All lines below must be repeated exactly, with the pictures omitted.

- - - - - - -

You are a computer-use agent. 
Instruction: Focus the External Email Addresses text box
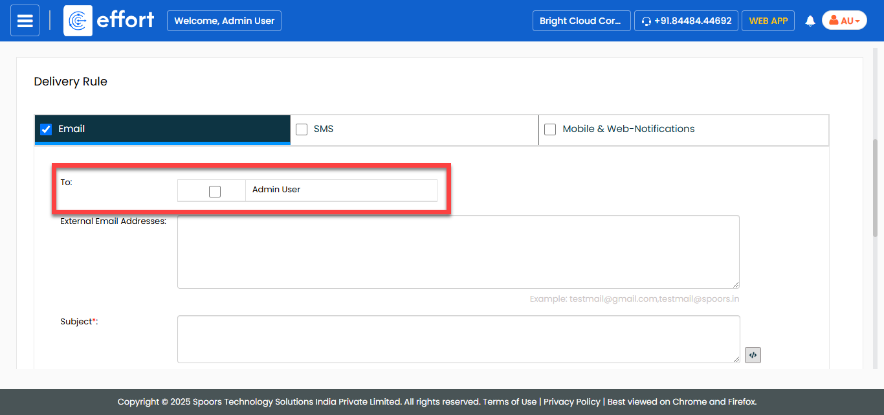click(458, 252)
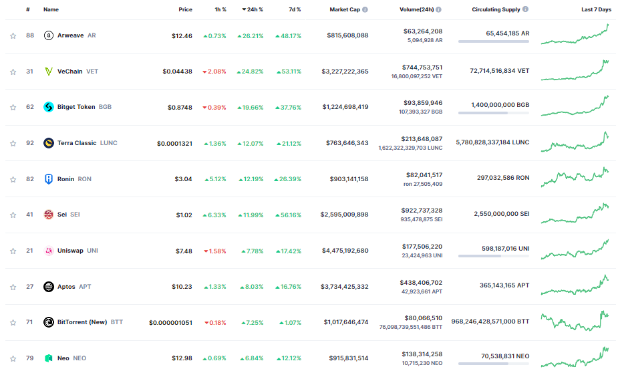Sort by the Name column header
Image resolution: width=622 pixels, height=375 pixels.
pyautogui.click(x=51, y=9)
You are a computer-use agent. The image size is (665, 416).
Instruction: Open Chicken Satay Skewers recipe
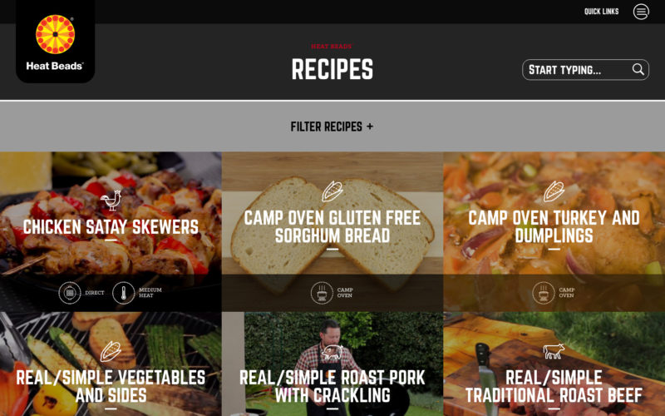(111, 226)
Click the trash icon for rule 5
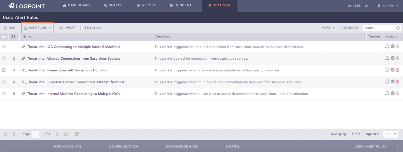Screen dimensions: 403x152 coord(397,93)

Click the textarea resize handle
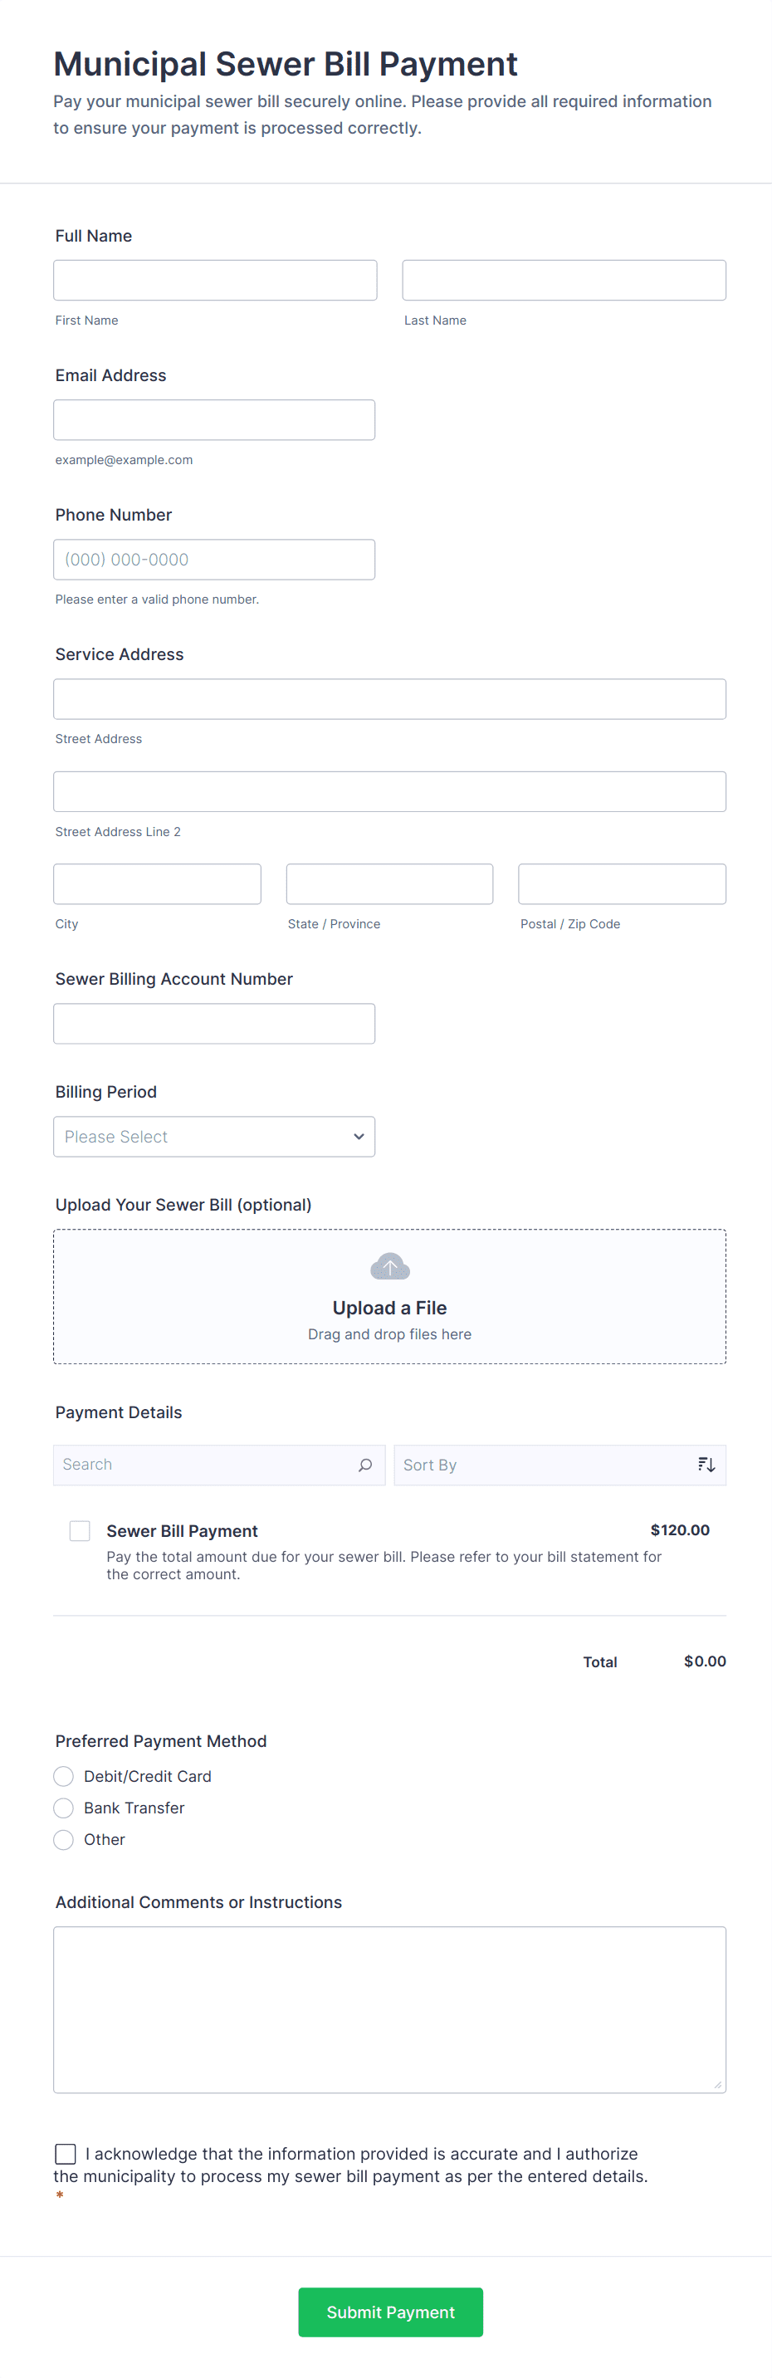pyautogui.click(x=718, y=2084)
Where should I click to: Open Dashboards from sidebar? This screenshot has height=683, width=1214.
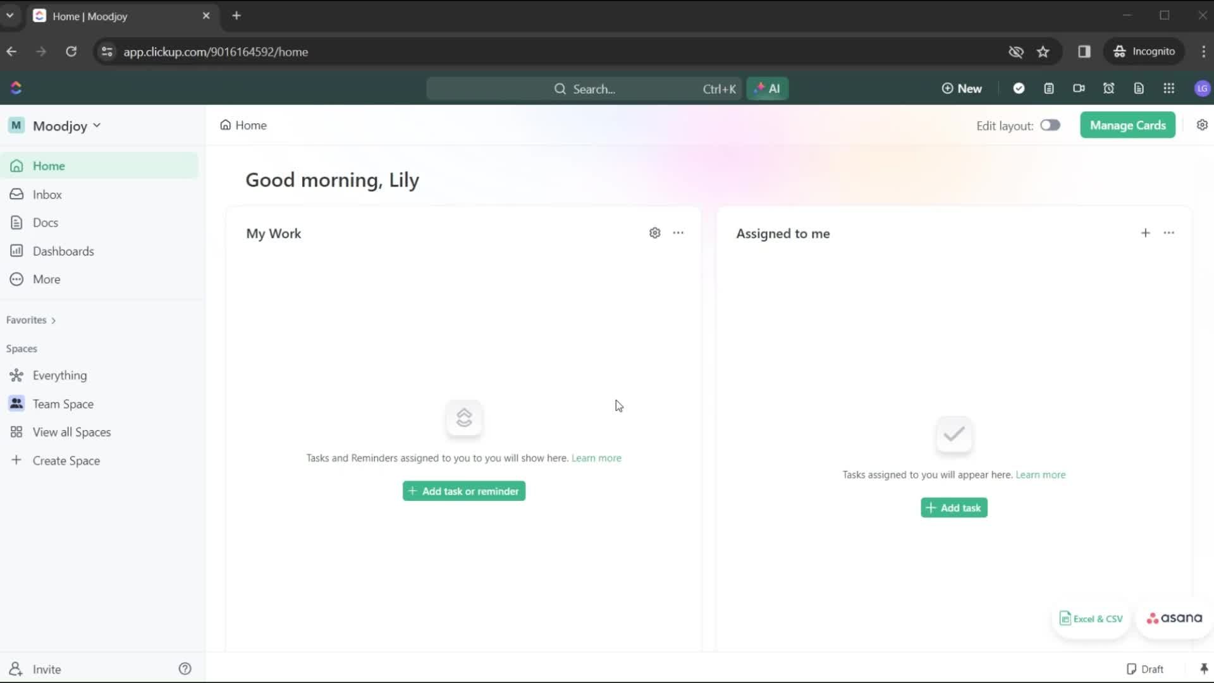click(63, 251)
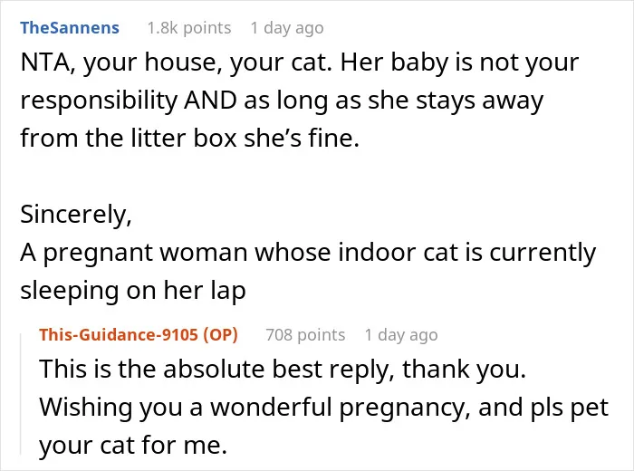
Task: Click 'This is the absolute best reply' line
Action: (283, 370)
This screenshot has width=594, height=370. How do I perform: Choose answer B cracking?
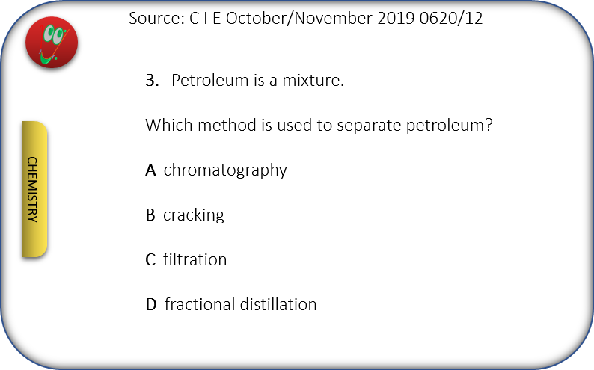[x=185, y=215]
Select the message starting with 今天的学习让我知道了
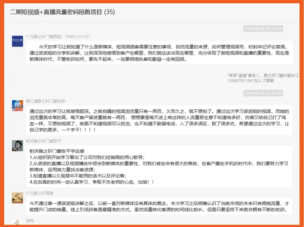This screenshot has width=304, height=227. 159,53
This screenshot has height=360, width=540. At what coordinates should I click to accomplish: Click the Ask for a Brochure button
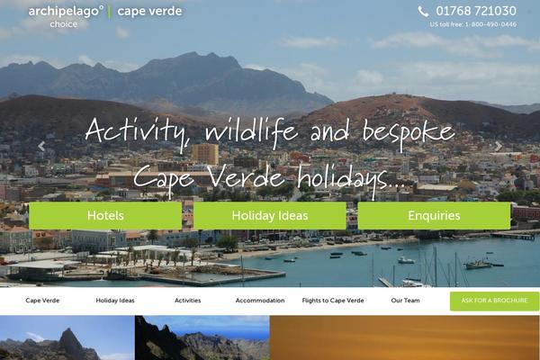[x=494, y=302]
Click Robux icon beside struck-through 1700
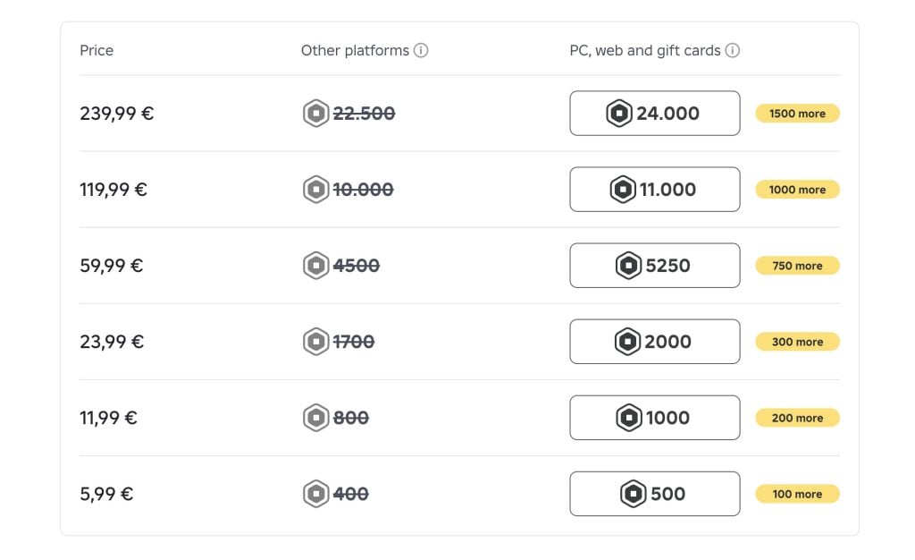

- - - - - - -

**PROBLEM SOLUTION:**
You are a computer-use agent. 
Instruction: Focus the External Email Addresses text box
click(458, 252)
Sort by the Name column header
Image resolution: width=622 pixels, height=375 pixels.
pyautogui.click(x=51, y=9)
You are a computer-use agent. The image size is (665, 416).
Instruction: Open Chicken Satay Skewers recipe
(111, 226)
Click the trash icon for rule 5
Screen dimensions: 403x152 coord(397,93)

Click the textarea resize handle
pyautogui.click(x=718, y=2084)
Where should I click to: Open Dashboards from sidebar? This screenshot has height=683, width=1214.
click(63, 251)
Task: Click 'This is the absolute best reply' line
Action: (283, 370)
This screenshot has width=594, height=370. How do I perform: Choose answer B cracking?
[x=185, y=215]
Select the message starting with 今天的学习让我知道了
This screenshot has width=304, height=227. 159,53
This screenshot has height=360, width=540. At what coordinates should I click to accomplish: Click the Ask for a Brochure button
[x=494, y=302]
Click Robux icon beside struck-through 1700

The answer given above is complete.